A revolução silenciosa: como os portugueses estão a reinventar a energia

A revolução silenciosa: como os portugueses estão a reinventar a energia
Há uma transformação a acontecer nas casas portuguesas que poucos estão a notar. Enquanto os debates políticos sobre energia se concentram em megaprojetos e contratos milionários, uma revolução silenciosa está a ganhar forma nos telhados, nas garagens e até nas varandas. Os números oficiais mostram que a capacidade de produção solar distribuída em Portugal cresceu 47% no último ano, mas os números não contam a história completa.

Esta não é apenas uma história de painéis solares. É sobre como famílias em Bragança estão a criar comunidades energéticas que partilham eletricidade entre vizinhos. É sobre o restaurante em Aveiro que instalou microturbinas no rio Vouga para alimentar as suas cozinhas. É sobre o grupo de amigos em Lisboa que transformou um velho armazém numa central de baterias comunitária, armazenando energia solar durante o dia para usar à noite.

O que está a impulsionar esta mudão não são apenas os incentivos governamentais, mas algo mais profundo: uma desconfiança crescente face aos grandes fornecedores e uma vontade de tomar o controlo. "Quando recebi a última fatura da luz, percebi que estava a pagar não apenas pela energia, mas por toda uma estrutura que já não faz sentido", conta Marta Silva, arquiteta do Porto que transformou o seu prédio de três andares numa microcentral elétrica.

Mas esta descentralização traz desafios que ninguém antecipou. A rede elétrica portuguesa foi construída para um fluxo unidirecional: das grandes centrais para os consumidores. Agora, com milhares de pequenos produtores a injetar energia na rede, o sistema está a ser testado de formas inéditas. Engenheiros da REN trabalham diariamente para evitar sobrecargas em subestações que nunca foram desenhadas para esta realidade.

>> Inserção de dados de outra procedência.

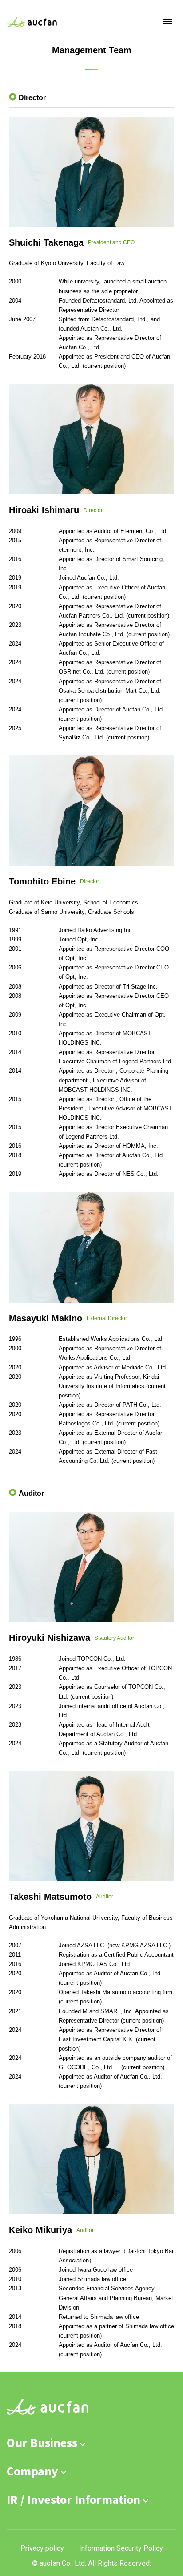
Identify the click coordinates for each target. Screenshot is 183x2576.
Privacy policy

O paradoxo é fascinante: quanto mais os portugueses produzem a sua própria energia, mais dependentes se tornam da rede nacional. As baterias caseiras ainda são caras, e nos dias sem sol ou vento, todos voltam a depender do sistema tradicional. Esta interdependência criou um novo tipo de relação entre cidadãos e empresas energéticas - nem totalmente independente, nem completamente dependente.

Nos bastidores, surgem modelos de negócio que desafiam todas as convenções. Cooperativas energéticas estão a comprar antigas barragens pequenas que as grandes empresas consideravam não rentáveis. Startups desenvolvem software que permite a um prédio em Faro vender o seu excedente solar a uma fábrica no Norte, sem intermediários. Plataformas de trading de energia entre particulares começam a aparecer, ainda numa zona cinzenta da legislação.

O maior obstáculo, curiosamente, não é tecnológico nem financeiro. É burocrático. Um estudo da APREN revela que o tempo médio para obter licenciamento para uma instalação solar em Portugal é de 147 dias - mais do que em qualquer outro país do sul da Europa. Enquanto isso, em Espanha, o mesmo processo leva 45 dias. Esta lentidão está a criar um mercado paralelo de instalações "informais" que preocupam as autoridades.

O que significa tudo isto para o futuro? Especialistas ouvidos por esta investigação apontam para três cenários possíveis. No primeiro, a descentralização continua gradualmente, integrando-se no sistema existente. No segundo, ocorre uma rutura: as redes locais tornam-se tão autossuficientes que começam a desligar-se da rede nacional. No terceiro - e mais provável segundo a maioria - desenvolve-se um modelo híbrido onde coexistirão megacentrais e microprodutores num equilíbrio instável mas funcional.

Enquanto isso, nas ruas de Portugal, a revolução continua. Não com manifestações ou protestos, mas com a instalação silenciosa de mais um painel solar, mais uma pequena turbina, mais uma bateria comunitária. É uma mudança que acontece telhado a telhado, família a família, desafinando a narrativa tradicional sobre quem produz e quem consome energia. E o mais interessante? Mal começou.